3. Éxito generalizado. Sus logros fueron tan grandes y completos que eclipsó a todos los reyes que lo precedieron y lo sucedieron (versículo 5). Su confianza estaba en el Señor (versículo 5), y su fe fue honrada por Dios (versículos 7, 8). Verdaderamente el carácter está por encima de las circunstancias, y la historia de este príncipe judío es una lección de esperanza para los jóvenes de hoy. (RW Keighley.)
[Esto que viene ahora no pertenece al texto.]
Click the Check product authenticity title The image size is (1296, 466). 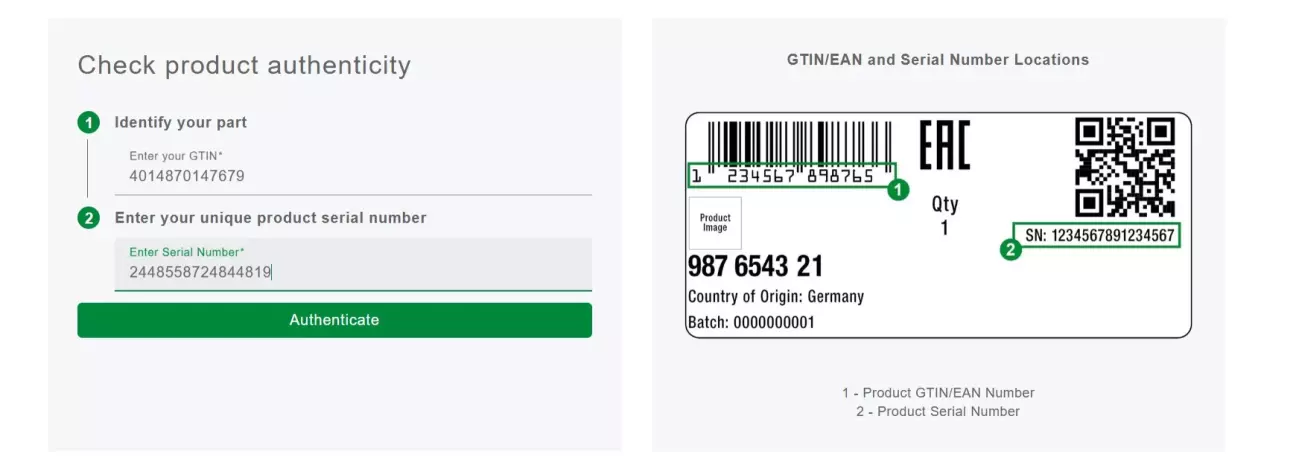244,65
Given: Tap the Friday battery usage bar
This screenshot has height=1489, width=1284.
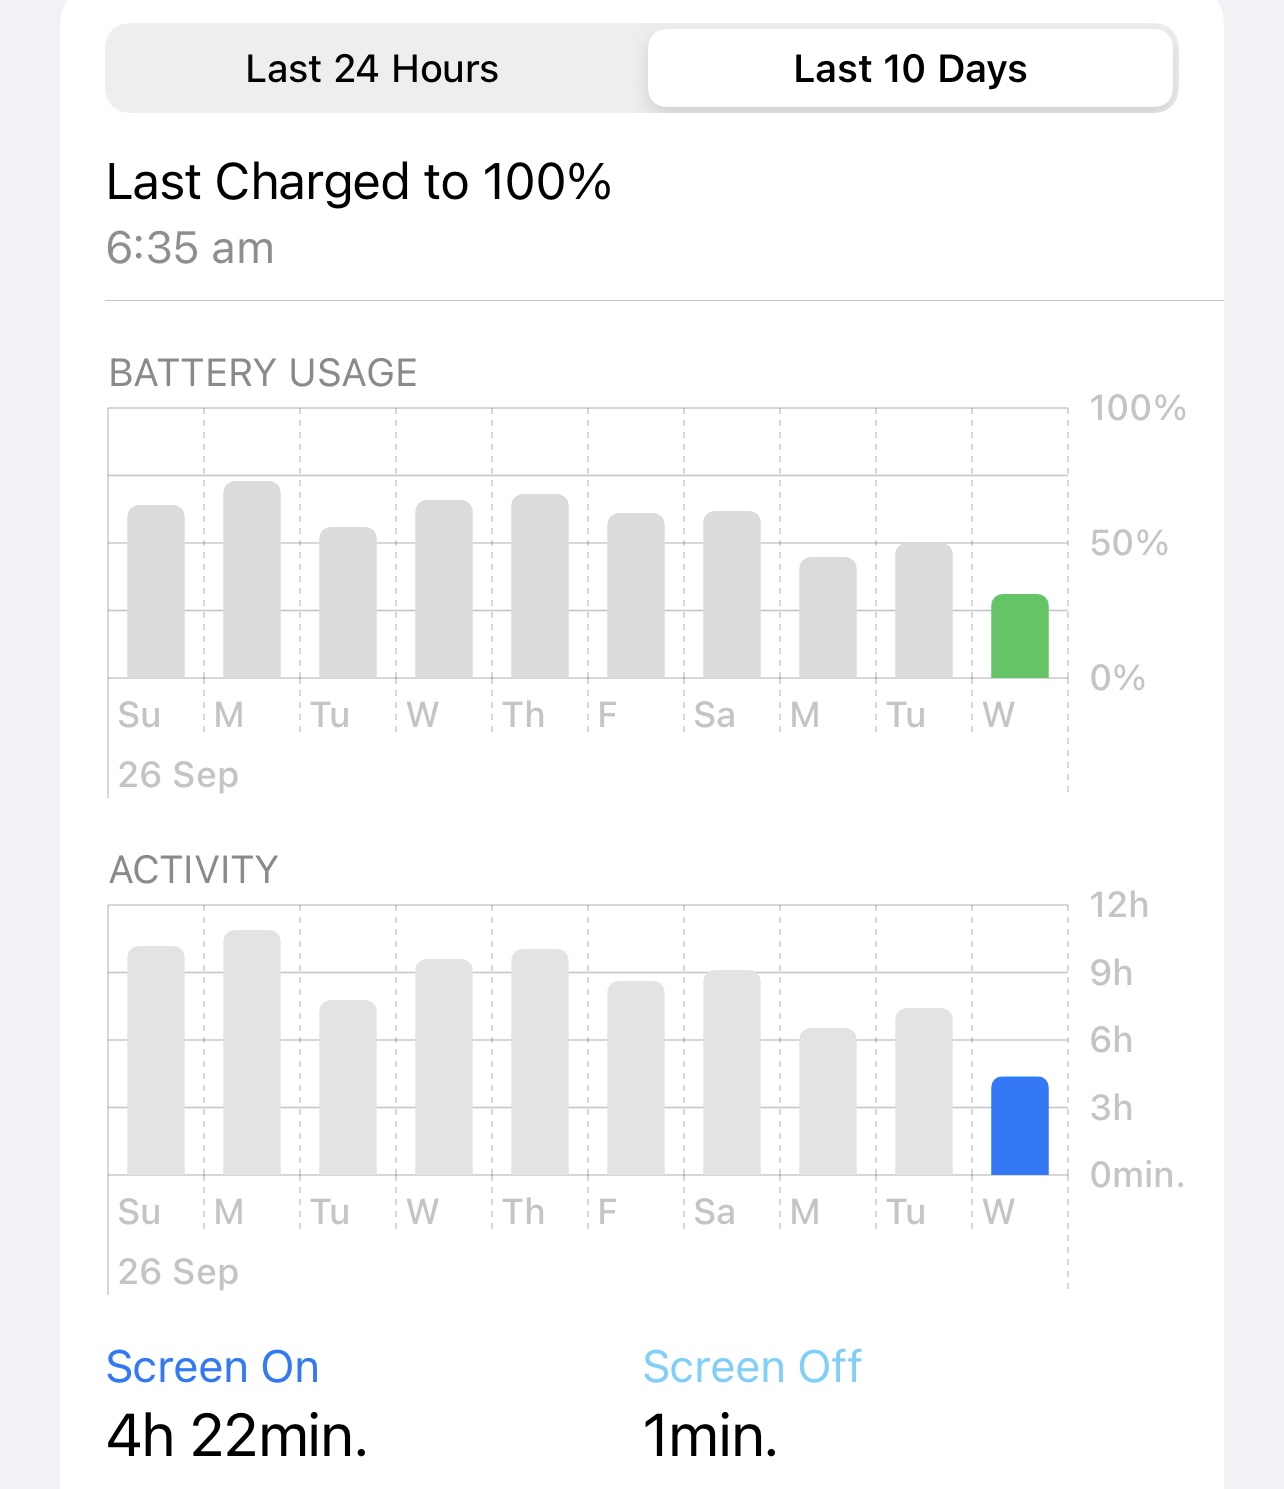Looking at the screenshot, I should click(x=636, y=595).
Un gobernante justo un tipo de Dios
John Ruskin, en Piedras de Venecia, llama la atención el grato hecho de que en el año 813 el Dogo de Venecia se dedicó a levantar dos grandes edificios–St. el de Marcos, para el culto de Dios, y un palacio para la administración de justicia al hombre. ¿Se ha dado cuenta alguna vez de cuánto ha honrado Dios la ley en el hecho de que en toda la Biblia hace del juez un tipo de sí mismo, y emplea la escena de una sala de audiencias para exponer las grandezas del gran día del juicio? Libro del Génesis: “¿No hará lo justo el Juez de toda la tierra?” Libro de Deuteronomio: “Jehová juzgará a su pueblo”. Libro de los Salmos: “Dios es el Juez mismo”. Libro de los Hechos: “Juez de vivos y muertos”. Libro de Timoteo: “El Señor, juez justo”. Nunca se entenderá cómo Dios honra a los jueces y las salas de los tribunales hasta que el rayo del último día haga sonar la apertura del gran tribunal: el día del juicio, el día de la aprobación, el día de la perdición, el día del juicio. (T. De Witt Talmage.)
Lo espiritual puntúa éxitos
Recuerda que la carne muere y el espíritu vive: a la larga, es lo espiritual lo que es poderoso. Piense en ese pequeño judío de ojos negros de aspecto insignificante que hace sonar sus cadenas en Roma y escribe a «los santos que están en Éfeso». Piensa en Atanasio enfrentándose tranquilamente a la chusma arriana. Piense en León el Grande consolidando un imperio espiritual cuando la antigua civilización romana se hizo añicos y se derrumbó en ruinas. Piense en Agustín escribiendo la Ciudad de Dios en 410 cuando el mundo estaba estremecido de consternación porque Roma había sido asaltada por Alarico el godo. “Esta es la victoria que vence al mundo, nuestra fe”. Ser espiritual es ser ya victorioso.
Lo religioso-la mayor de las reformas
En su Historia del el Siglo XVIII , Sr. Lecky dijo: “ Aunque la carrera del anciano Pitt y las espléndidas victorias por tierra y mar que se obtuvieron durante su ministerio formaron sin duda los episodios más deslumbrantes del reinado de Jorge II, deben ceder en importancia real a esa revolución religiosa que poco antes había comenzado. en Inglaterra por la predicación de los Wesley y Whitefield.” El metodismo fue el menor resultado de los esfuerzos de Wesley, porque, como había dicho el historiador Green, “el resultado más noble del renacimiento religioso fue el firme intento, que nunca ha cesado desde ese día hasta el presente, de remediar la culpa, la ignorancia, el sufrimiento físico”. , y las degradaciones sociales de los libertinos y los pobres”. Wesley predicó y enseñó en sus reuniones de clase y en sus diarios la verdadera aplicación del gran dicho de Burke, que “todo lo que es moralmente incorrecto nunca puede ser políticamente correcto”. –
Yo. Una reforma impactante (2Re 18:3-8).
II. Un despotismo despiadado. Hay dos déspotas mencionados en este capítulo: Salmanasar y Senaquerib, ambos reyes de Asiria.
III. Una diplomacia sin principios,
I. Un ambiente malvado. La vida de Ezequías desafió y negó audazmente la supremacía de las circunstancias, y enfatizó la verdad de que la virilidad real gobierna las circunstancias y no es gobernada por ellas.
II. Un personaje espléndido. Las circunstancias adversas desarrollan hombres valientes. Las batallas y las tormentas hacen posibles los héroes.